To help create that off-the-cuff feel, Marshall wrote most of the songs in the studio as she was recording. She also enlisted the help of producers Peter Asher (James Taylor, Linda Ronstadt) and Billy Mann (Diana King, Art Garfunkel).

"One of the things that makes it sound lyrically as hip as it is, is whenever our conventional instincts told us to go left we went right," she says. "When a choice became obvious we tried to go against it and say something different, take a twist on something," like on Brand New Beau.

Everybody's Got a Story also relies on New York DJ Molecules for the hip urban rhythms on many of the tracks.

"The feel of the record is based on the fact that all of the songs were constructed around these beats, so the groove -- this thumpa-thumpa-thumpa -- is really prevalent, and we'd just play around with things, like a craft project at summer camp," she says.

"And Peter Asher brought a really classic feel to the music," she continues, likening him to her own personal Obi-Wan Kenobi. "Billy and I were free to just play in the studio and turn knobs and see what would happen, and he was able to bring it back to fit the overall tone of the album."

A perfect example is Sunday Morning After, Marshall's first party song and "something people can dance to and just have fun." It was written at the end of a particularly gruelling 18-hour recording session in which everybody was a little punchy.

"Peter, Billy and myself were just trying to make each other laugh and out came this string of ideas about the worst morning after ever," she says.
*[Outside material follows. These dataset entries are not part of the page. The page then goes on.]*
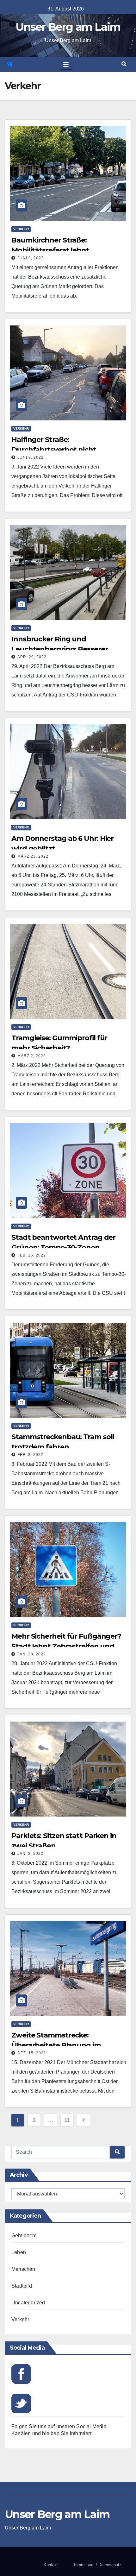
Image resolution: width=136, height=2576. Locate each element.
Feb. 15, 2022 (31, 1255)
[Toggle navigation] (66, 64)
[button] (124, 64)
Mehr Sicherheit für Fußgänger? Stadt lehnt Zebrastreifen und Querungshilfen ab (66, 1646)
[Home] (10, 64)
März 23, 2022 (32, 856)
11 (67, 2120)
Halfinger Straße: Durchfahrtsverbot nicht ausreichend (53, 449)
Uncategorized (28, 2302)
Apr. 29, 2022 (31, 657)
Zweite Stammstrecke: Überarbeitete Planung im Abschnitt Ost (56, 2045)
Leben (18, 2252)
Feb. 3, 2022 (30, 1454)
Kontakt (51, 2564)
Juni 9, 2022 (30, 258)
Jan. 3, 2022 (30, 1853)
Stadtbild (21, 2286)
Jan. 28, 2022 (31, 1654)
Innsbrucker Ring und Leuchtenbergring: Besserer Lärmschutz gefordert (59, 649)
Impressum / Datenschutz (97, 2564)
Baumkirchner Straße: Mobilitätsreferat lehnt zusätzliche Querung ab (52, 250)
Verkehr (21, 229)
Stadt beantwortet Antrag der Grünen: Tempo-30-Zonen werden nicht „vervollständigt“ (64, 1247)
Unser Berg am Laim (67, 27)
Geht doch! (23, 2235)
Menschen (23, 2269)
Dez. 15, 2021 (31, 2053)
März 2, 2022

The lyrics evolved from there as the trio joked about the possibilities: "First she wakes up, she's got a tattoo, her tongue's pierced too, and we needed another 'ooh' rhyme and 'who the hell are you?' just fit.

"The implication in the song is that I got loaded and woke up with someone I don't know," Marshall continues, laughing at a punchline she has yet to deliver. "The funny thing is I don't drink."

That's too bad. Everybody's Got a Story is receiving critical kudos across the board. It's nearing platinum-level sales in Canada after just a couple of weeks in release. A North American tour in support of its February release in the United States is in the works for early in the New Year. So Marshall has a lot to celebrate.